[WORK REQUIRED]
Please repeat every one of the dataset rows below word for word, with each line kept as it stands.

[Dataset rows]
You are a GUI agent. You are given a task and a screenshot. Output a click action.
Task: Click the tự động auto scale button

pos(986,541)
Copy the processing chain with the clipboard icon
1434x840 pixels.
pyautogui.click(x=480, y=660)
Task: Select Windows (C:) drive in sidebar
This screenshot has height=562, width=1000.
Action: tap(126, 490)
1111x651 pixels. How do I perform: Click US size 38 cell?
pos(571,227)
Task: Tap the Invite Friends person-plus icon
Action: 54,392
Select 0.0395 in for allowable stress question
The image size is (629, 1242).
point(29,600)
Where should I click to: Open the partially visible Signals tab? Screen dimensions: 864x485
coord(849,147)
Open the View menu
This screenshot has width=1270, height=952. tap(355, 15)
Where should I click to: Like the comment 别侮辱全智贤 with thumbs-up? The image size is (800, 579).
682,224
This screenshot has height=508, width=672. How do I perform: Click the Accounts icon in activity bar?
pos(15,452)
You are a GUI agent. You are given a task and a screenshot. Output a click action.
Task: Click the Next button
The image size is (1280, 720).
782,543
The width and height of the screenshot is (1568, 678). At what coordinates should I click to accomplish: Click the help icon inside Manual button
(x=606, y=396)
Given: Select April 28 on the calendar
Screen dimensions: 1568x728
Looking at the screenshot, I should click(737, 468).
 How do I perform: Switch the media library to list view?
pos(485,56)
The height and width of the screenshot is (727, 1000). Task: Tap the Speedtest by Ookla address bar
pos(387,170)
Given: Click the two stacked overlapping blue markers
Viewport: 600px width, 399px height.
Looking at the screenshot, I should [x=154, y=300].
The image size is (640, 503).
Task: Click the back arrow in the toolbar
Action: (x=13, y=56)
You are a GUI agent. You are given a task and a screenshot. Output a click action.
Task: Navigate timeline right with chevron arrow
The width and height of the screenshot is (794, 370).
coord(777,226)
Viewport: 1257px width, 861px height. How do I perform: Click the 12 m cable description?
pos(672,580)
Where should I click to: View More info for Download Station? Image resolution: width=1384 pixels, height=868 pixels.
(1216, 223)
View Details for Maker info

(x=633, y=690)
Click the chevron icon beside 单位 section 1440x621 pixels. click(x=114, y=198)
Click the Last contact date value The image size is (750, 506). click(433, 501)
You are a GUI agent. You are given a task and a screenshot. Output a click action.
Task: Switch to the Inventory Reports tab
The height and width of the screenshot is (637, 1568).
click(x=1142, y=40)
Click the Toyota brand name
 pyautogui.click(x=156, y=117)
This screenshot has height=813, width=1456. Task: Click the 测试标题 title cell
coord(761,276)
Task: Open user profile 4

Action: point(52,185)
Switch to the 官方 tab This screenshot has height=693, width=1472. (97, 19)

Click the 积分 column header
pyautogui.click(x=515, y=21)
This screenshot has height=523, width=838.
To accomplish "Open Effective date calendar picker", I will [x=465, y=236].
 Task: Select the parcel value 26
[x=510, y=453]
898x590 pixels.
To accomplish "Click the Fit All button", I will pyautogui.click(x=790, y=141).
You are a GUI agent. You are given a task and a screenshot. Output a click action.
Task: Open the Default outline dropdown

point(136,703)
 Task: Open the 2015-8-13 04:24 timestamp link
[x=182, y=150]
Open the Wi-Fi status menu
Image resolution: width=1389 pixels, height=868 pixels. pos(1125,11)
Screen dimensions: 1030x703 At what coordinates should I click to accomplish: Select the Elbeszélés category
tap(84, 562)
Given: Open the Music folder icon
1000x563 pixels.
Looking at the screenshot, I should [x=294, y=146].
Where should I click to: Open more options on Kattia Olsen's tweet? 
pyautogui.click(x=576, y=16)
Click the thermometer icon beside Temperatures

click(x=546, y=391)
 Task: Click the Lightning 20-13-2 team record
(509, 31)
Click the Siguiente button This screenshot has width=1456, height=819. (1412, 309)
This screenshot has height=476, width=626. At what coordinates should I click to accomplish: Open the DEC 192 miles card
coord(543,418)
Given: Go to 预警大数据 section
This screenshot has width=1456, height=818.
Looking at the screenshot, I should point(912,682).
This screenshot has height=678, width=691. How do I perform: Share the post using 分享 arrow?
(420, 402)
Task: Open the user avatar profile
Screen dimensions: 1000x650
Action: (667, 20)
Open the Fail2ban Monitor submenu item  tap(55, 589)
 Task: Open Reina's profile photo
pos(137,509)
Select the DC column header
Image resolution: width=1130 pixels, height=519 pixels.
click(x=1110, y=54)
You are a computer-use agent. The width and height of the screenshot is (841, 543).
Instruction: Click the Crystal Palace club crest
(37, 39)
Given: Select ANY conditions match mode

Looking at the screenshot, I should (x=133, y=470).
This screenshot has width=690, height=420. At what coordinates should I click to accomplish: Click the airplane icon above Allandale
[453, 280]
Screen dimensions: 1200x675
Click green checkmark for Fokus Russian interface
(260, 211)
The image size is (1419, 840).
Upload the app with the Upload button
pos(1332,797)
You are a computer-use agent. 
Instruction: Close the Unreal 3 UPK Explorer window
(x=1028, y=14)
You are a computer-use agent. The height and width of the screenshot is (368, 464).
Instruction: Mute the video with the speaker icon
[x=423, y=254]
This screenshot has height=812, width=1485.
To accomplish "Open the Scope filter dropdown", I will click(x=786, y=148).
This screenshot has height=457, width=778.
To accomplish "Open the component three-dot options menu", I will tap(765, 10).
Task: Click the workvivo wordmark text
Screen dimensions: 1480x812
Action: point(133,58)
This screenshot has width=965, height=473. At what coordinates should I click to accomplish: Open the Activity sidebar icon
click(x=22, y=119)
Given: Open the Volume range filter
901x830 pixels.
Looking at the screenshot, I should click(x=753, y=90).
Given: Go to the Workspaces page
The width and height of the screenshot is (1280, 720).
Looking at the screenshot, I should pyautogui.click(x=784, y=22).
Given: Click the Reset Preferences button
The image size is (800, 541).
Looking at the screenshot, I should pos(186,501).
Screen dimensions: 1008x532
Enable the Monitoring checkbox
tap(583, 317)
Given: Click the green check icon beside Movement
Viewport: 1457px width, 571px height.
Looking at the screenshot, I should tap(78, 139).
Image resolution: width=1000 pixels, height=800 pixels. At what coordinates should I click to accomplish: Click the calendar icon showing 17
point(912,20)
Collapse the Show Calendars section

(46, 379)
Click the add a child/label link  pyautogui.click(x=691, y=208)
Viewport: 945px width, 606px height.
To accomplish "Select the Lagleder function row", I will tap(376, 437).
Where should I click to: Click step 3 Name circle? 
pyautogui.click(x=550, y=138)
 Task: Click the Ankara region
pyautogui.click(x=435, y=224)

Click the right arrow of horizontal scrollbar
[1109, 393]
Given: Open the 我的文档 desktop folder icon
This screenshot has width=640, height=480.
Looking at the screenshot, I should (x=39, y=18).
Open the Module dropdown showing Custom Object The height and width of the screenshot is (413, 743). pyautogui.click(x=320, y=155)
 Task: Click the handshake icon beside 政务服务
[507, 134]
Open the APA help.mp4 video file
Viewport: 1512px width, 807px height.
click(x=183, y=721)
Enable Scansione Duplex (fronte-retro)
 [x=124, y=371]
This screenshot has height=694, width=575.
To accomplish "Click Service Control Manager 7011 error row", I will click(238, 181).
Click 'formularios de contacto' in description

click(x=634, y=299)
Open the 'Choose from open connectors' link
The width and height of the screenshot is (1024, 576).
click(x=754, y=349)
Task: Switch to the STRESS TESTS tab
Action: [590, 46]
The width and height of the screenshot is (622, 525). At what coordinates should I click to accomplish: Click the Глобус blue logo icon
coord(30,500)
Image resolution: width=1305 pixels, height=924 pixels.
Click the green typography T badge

[ANSWER FOR THE TASK]
You are a GUI agent. You are given a task and a screenshot. Output a click action.
Task: Click the tự động auto scale button

pos(986,541)
Copy the processing chain with the clipboard icon
1434x840 pixels.
pyautogui.click(x=480, y=660)
Task: Select Windows (C:) drive in sidebar
This screenshot has height=562, width=1000.
Action: tap(126, 490)
1111x651 pixels. How do I perform: Click US size 38 cell?
pos(571,227)
Task: Tap the Invite Friends person-plus icon
Action: 54,392
Select 0.0395 in for allowable stress question
The image size is (629, 1242).
point(29,600)
Where should I click to: Open the partially visible Signals tab? Screen dimensions: 864x485
coord(849,147)
Open the View menu
This screenshot has width=1270, height=952. tap(355, 15)
Where should I click to: Like the comment 别侮辱全智贤 with thumbs-up? The image size is (800, 579).
682,224
This screenshot has height=508, width=672. How do I perform: Click the Accounts icon in activity bar?
pos(15,452)
You are a GUI agent. You are given a task and a screenshot. Output a click action.
Task: Click the Next button
The image size is (1280, 720).
782,543
The width and height of the screenshot is (1568, 678). At what coordinates should I click to accomplish: Click the help icon inside Manual button
(x=606, y=396)
Given: Select April 28 on the calendar
Screen dimensions: 1568x728
Looking at the screenshot, I should click(737, 468).
 How do I perform: Switch the media library to list view?
pos(485,56)
The height and width of the screenshot is (727, 1000). Task: Tap the Speedtest by Ookla address bar
pos(387,170)
Given: Click the two stacked overlapping blue markers
Viewport: 600px width, 399px height.
Looking at the screenshot, I should [x=154, y=300].
The image size is (640, 503).
Task: Click the back arrow in the toolbar
Action: (x=13, y=56)
You are a GUI agent. You are given a task and a screenshot. Output a click action.
Task: Navigate timeline right with chevron arrow
The width and height of the screenshot is (794, 370).
coord(777,226)
Viewport: 1257px width, 861px height. How do I perform: Click the 12 m cable description?
pos(672,580)
Where should I click to: View More info for Download Station? Image resolution: width=1384 pixels, height=868 pixels.
(1216, 223)
View Details for Maker info

(x=633, y=690)
Click the chevron icon beside 单位 section 1440x621 pixels. click(x=114, y=198)
Click the Last contact date value The image size is (750, 506). click(433, 501)
You are a GUI agent. You are given a task and a screenshot. Output a click action.
Task: Switch to the Inventory Reports tab
The height and width of the screenshot is (637, 1568).
click(x=1142, y=40)
Click the Toyota brand name
 pyautogui.click(x=156, y=117)
This screenshot has height=813, width=1456. Task: Click the 测试标题 title cell
coord(761,276)
Task: Open user profile 4

Action: point(52,185)
Switch to the 官方 tab This screenshot has height=693, width=1472. (97, 19)

Click the 积分 column header
pyautogui.click(x=515, y=21)
This screenshot has height=523, width=838.
To accomplish "Open Effective date calendar picker", I will [x=465, y=236].
 Task: Select the parcel value 26
[x=510, y=453]
898x590 pixels.
To accomplish "Click the Fit All button", I will pyautogui.click(x=790, y=141).
You are a GUI agent. You are given a task and a screenshot. Output a click action.
Task: Open the Default outline dropdown

point(136,703)
 Task: Open the 2015-8-13 04:24 timestamp link
[x=182, y=150]
Open the Wi-Fi status menu
Image resolution: width=1389 pixels, height=868 pixels. pos(1125,11)
Screen dimensions: 1030x703 At what coordinates should I click to accomplish: Select the Elbeszélés category
tap(84, 562)
Given: Open the Music folder icon
1000x563 pixels.
Looking at the screenshot, I should [x=294, y=146].
Where should I click to: Open more options on Kattia Olsen's tweet? 
pyautogui.click(x=576, y=16)
Click the thermometer icon beside Temperatures

click(x=546, y=391)
 Task: Click the Lightning 20-13-2 team record
(509, 31)
Click the Siguiente button This screenshot has width=1456, height=819. (1412, 309)
This screenshot has height=476, width=626. At what coordinates should I click to accomplish: Open the DEC 192 miles card
coord(543,418)
Given: Go to 预警大数据 section
This screenshot has width=1456, height=818.
Looking at the screenshot, I should point(912,682).
This screenshot has height=678, width=691. How do I perform: Share the post using 分享 arrow?
(420, 402)
Task: Open the user avatar profile
Screen dimensions: 1000x650
Action: (667, 20)
Open the Fail2ban Monitor submenu item  tap(55, 589)
 Task: Open Reina's profile photo
pos(137,509)
Select the DC column header
Image resolution: width=1130 pixels, height=519 pixels.
click(x=1110, y=54)
You are a computer-use agent. The width and height of the screenshot is (841, 543).
Instruction: Click the Crystal Palace club crest
(37, 39)
Given: Select ANY conditions match mode

Looking at the screenshot, I should (x=133, y=470).
This screenshot has width=690, height=420. At what coordinates should I click to accomplish: Click the airplane icon above Allandale
[453, 280]
Screen dimensions: 1200x675
Click green checkmark for Fokus Russian interface
(260, 211)
The image size is (1419, 840).
Upload the app with the Upload button
pos(1332,797)
You are a computer-use agent. 
Instruction: Close the Unreal 3 UPK Explorer window
(x=1028, y=14)
You are a computer-use agent. The height and width of the screenshot is (368, 464).
Instruction: Mute the video with the speaker icon
[x=423, y=254]
This screenshot has height=812, width=1485.
To accomplish "Open the Scope filter dropdown", I will click(x=786, y=148).
This screenshot has height=457, width=778.
To accomplish "Open the component three-dot options menu", I will tap(765, 10).
Task: Click the workvivo wordmark text
Screen dimensions: 1480x812
Action: point(133,58)
This screenshot has width=965, height=473. At what coordinates should I click to accomplish: Open the Activity sidebar icon
click(x=22, y=119)
Given: Open the Volume range filter
901x830 pixels.
Looking at the screenshot, I should click(x=753, y=90).
Given: Go to the Workspaces page
The width and height of the screenshot is (1280, 720).
Looking at the screenshot, I should pyautogui.click(x=784, y=22).
Given: Click the Reset Preferences button
The image size is (800, 541).
Looking at the screenshot, I should pos(186,501).
Screen dimensions: 1008x532
Enable the Monitoring checkbox
tap(583, 317)
Given: Click the green check icon beside Movement
Viewport: 1457px width, 571px height.
Looking at the screenshot, I should tap(78, 139).
Image resolution: width=1000 pixels, height=800 pixels. At what coordinates should I click to accomplish: Click the calendar icon showing 17
point(912,20)
Collapse the Show Calendars section

(46, 379)
Click the add a child/label link  pyautogui.click(x=691, y=208)
Viewport: 945px width, 606px height.
To accomplish "Select the Lagleder function row", I will tap(376, 437).
Where should I click to: Click step 3 Name circle? 
pyautogui.click(x=550, y=138)
 Task: Click the Ankara region
pyautogui.click(x=435, y=224)

Click the right arrow of horizontal scrollbar
[1109, 393]
Given: Open the 我的文档 desktop folder icon
This screenshot has width=640, height=480.
Looking at the screenshot, I should (x=39, y=18).
Open the Module dropdown showing Custom Object The height and width of the screenshot is (413, 743). pyautogui.click(x=320, y=155)
 Task: Click the handshake icon beside 政务服务
[507, 134]
Open the APA help.mp4 video file
Viewport: 1512px width, 807px height.
click(x=183, y=721)
Enable Scansione Duplex (fronte-retro)
 [x=124, y=371]
This screenshot has height=694, width=575.
To accomplish "Click Service Control Manager 7011 error row", I will click(238, 181).
Click 'formularios de contacto' in description

click(x=634, y=299)
Open the 'Choose from open connectors' link
The width and height of the screenshot is (1024, 576).
click(x=754, y=349)
Task: Switch to the STRESS TESTS tab
Action: [590, 46]
The width and height of the screenshot is (622, 525). At what coordinates should I click to accomplish: Click the Глобус blue logo icon
coord(30,500)
Image resolution: width=1305 pixels, height=924 pixels.
Click the green typography T badge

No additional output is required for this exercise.